→ **DATA**
:::

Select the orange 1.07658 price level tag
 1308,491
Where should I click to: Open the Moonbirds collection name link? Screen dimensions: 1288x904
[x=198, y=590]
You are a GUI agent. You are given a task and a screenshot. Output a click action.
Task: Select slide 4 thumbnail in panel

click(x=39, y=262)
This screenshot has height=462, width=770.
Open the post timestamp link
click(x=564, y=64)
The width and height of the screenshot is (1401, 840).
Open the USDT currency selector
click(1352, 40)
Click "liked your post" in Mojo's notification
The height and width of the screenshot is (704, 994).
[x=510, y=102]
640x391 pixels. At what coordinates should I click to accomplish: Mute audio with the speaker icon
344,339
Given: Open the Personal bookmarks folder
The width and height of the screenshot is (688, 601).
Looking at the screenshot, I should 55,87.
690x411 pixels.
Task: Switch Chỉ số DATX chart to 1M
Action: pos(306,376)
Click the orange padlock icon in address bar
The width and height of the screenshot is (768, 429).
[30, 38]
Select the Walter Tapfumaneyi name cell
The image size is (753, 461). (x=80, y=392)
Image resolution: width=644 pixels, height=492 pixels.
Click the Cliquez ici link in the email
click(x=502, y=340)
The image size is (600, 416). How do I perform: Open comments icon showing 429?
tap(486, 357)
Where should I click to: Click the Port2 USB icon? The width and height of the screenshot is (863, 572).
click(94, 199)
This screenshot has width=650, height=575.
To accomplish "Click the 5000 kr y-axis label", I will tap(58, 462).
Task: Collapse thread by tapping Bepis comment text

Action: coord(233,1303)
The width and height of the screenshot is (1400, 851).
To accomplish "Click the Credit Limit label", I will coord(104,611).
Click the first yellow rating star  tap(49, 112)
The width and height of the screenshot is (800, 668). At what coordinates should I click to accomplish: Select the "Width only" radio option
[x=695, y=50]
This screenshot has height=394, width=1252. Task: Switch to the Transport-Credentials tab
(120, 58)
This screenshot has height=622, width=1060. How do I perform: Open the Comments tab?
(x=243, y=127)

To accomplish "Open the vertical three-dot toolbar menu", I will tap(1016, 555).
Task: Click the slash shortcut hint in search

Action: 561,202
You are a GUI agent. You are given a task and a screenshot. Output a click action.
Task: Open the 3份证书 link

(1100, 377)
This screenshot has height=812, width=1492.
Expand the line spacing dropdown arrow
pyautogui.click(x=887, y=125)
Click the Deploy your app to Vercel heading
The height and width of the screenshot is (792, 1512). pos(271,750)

:::

→ **WHAT TO PRODUCE**
Reproduce the complete data exactly as presented above.

→ **COMPLETED TASK**
Select the orange 1.07658 price level tag
 1308,491
Where should I click to: Open the Moonbirds collection name link? Screen dimensions: 1288x904
[x=198, y=590]
You are a GUI agent. You are given a task and a screenshot. Output a click action.
Task: Select slide 4 thumbnail in panel

click(x=39, y=262)
This screenshot has height=462, width=770.
Open the post timestamp link
click(x=564, y=64)
The width and height of the screenshot is (1401, 840).
Open the USDT currency selector
click(1352, 40)
Click "liked your post" in Mojo's notification
The height and width of the screenshot is (704, 994).
[x=510, y=102]
640x391 pixels. At what coordinates should I click to accomplish: Mute audio with the speaker icon
344,339
Given: Open the Personal bookmarks folder
The width and height of the screenshot is (688, 601).
Looking at the screenshot, I should 55,87.
690x411 pixels.
Task: Switch Chỉ số DATX chart to 1M
Action: pos(306,376)
Click the orange padlock icon in address bar
The width and height of the screenshot is (768, 429).
[30, 38]
Select the Walter Tapfumaneyi name cell
The image size is (753, 461). (x=80, y=392)
Image resolution: width=644 pixels, height=492 pixels.
Click the Cliquez ici link in the email
click(x=502, y=340)
The image size is (600, 416). How do I perform: Open comments icon showing 429?
tap(486, 357)
Where should I click to: Click the Port2 USB icon? The width and height of the screenshot is (863, 572).
click(94, 199)
This screenshot has width=650, height=575.
To accomplish "Click the 5000 kr y-axis label", I will tap(58, 462).
Task: Collapse thread by tapping Bepis comment text

Action: coord(233,1303)
The width and height of the screenshot is (1400, 851).
To accomplish "Click the Credit Limit label", I will coord(104,611).
Click the first yellow rating star  tap(49, 112)
The width and height of the screenshot is (800, 668). At what coordinates should I click to accomplish: Select the "Width only" radio option
[x=695, y=50]
This screenshot has height=394, width=1252. Task: Switch to the Transport-Credentials tab
(120, 58)
This screenshot has height=622, width=1060. How do I perform: Open the Comments tab?
(x=243, y=127)

To accomplish "Open the vertical three-dot toolbar menu", I will tap(1016, 555).
Task: Click the slash shortcut hint in search

Action: 561,202
You are a GUI agent. You are given a task and a screenshot. Output a click action.
Task: Open the 3份证书 link

(1100, 377)
This screenshot has height=812, width=1492.
Expand the line spacing dropdown arrow
pyautogui.click(x=887, y=125)
Click the Deploy your app to Vercel heading
The height and width of the screenshot is (792, 1512). pos(271,750)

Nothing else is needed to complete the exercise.